A system that gives the power to create money to private banks fuses and confuses monetary and financial issues. It’s hard to see clear choices, and when the money system fails, the economy fails along with it.

The Fed’s Board of Governors is tasked with paying attention to the national economy: it must “promote effectively the goals of maximum employment, stable prices, and moderate long-term interest rates.” Those are economic issues that could be decided in the marketplace. However, with the power to create money, the private banks, financial institutions and their central bank direct the entire economy. So, they are tasked with paying some attention to the economic impact of their choices.

However, the central Fed’s economic goals are impossible tasks. The best decisions require an independent and diverse group of people, so giving a small group of like-minded elites the power to make economic decisions for a $20 trillion (2017) economy is a recipe for poor long- term results.57

The Fed knows this on some level; as I read through the Fed publication, The Purposes and Functions of the Federal Reserve Bank, 2005.58 I was struck by the power they hoped to be able to exercise over our economy - not so much the money supply, but over the entire economy. But they repeatedly use words like, difficult, hard, unpredictable. They readily acknowledge their mission, “to provide the nation with a safer, more flexible, and more stable monetary and financial system,” while maximizing employment and keeping interest rates low, is no easy task. Timothy Geitner, a former Head of the NY Federal Reserve, told Charlie Rose in May 2014, “Financial systems are inherently unstable.” 59 His excuse was a don’t blame me apologia for the 2007 meltdown.

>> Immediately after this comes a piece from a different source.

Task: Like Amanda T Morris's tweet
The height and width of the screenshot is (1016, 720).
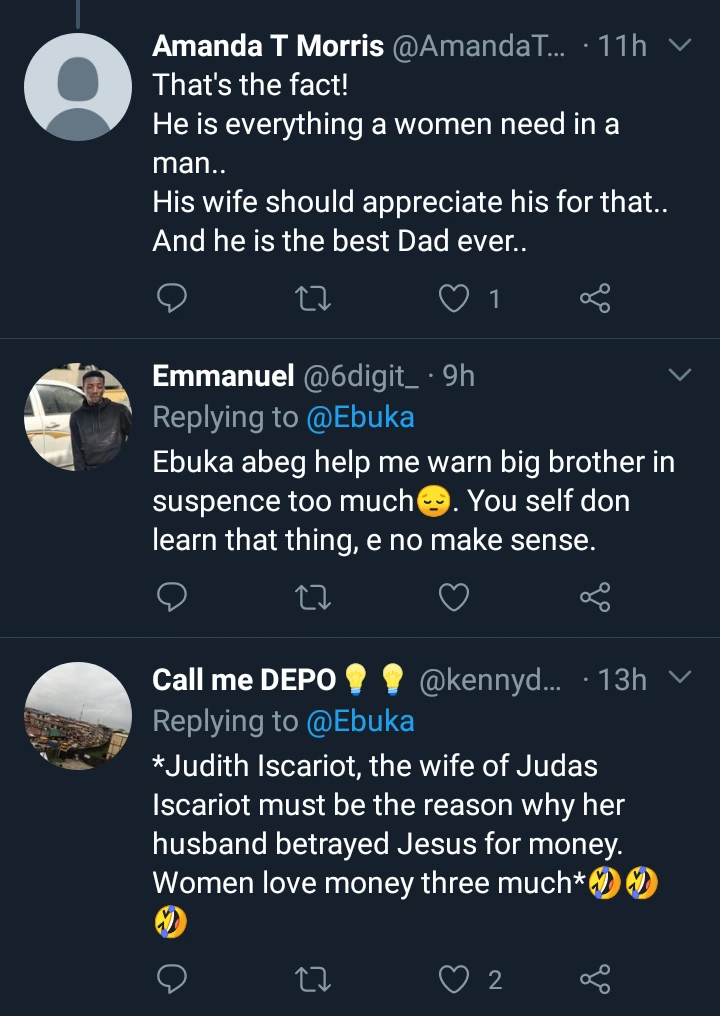Action: 455,298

The truth is, all financial systems are not unstable. But systems tied to unstable monetary systems, such as fractional reserve money creation, certainly are.

The Fed acknowledges their own goals often conflict under our current system: more flexible money means less stable; safer may mean fewer jobs; lower interest rates hurt some and not others; their target inflation rate of 2 percent is good for some people in the community and bad for others; maintaining stability and “containing systemic risk that may arise in financial markets” requires prioritizing the health of Wall Street over the health of Main Street.

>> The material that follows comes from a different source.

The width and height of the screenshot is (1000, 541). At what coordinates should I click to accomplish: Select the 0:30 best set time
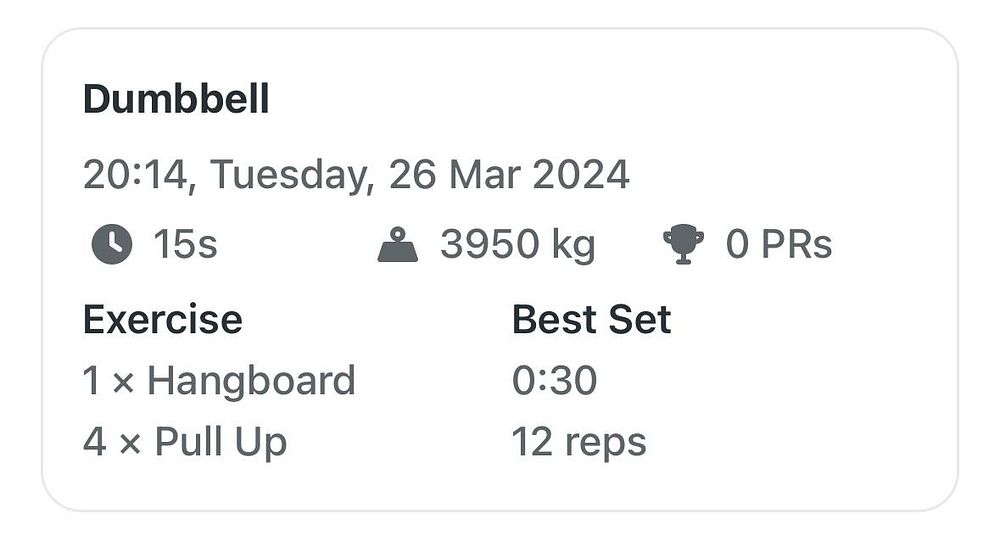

Our 1913 Federal Reserve Act tied an economic mission to our monetary system, and assigned a central bank the task of using its influence to maintain a healthy economy. Keeping in mind a small elite bunch of group thinkers will almost never make the best choices, we have saddled the nation with a money system that benefits a few, and set it up so it will constantly make second best decisions about how our economy should change, and exercise inadequate and sometimes counterproductive tools to try to make their changes happen.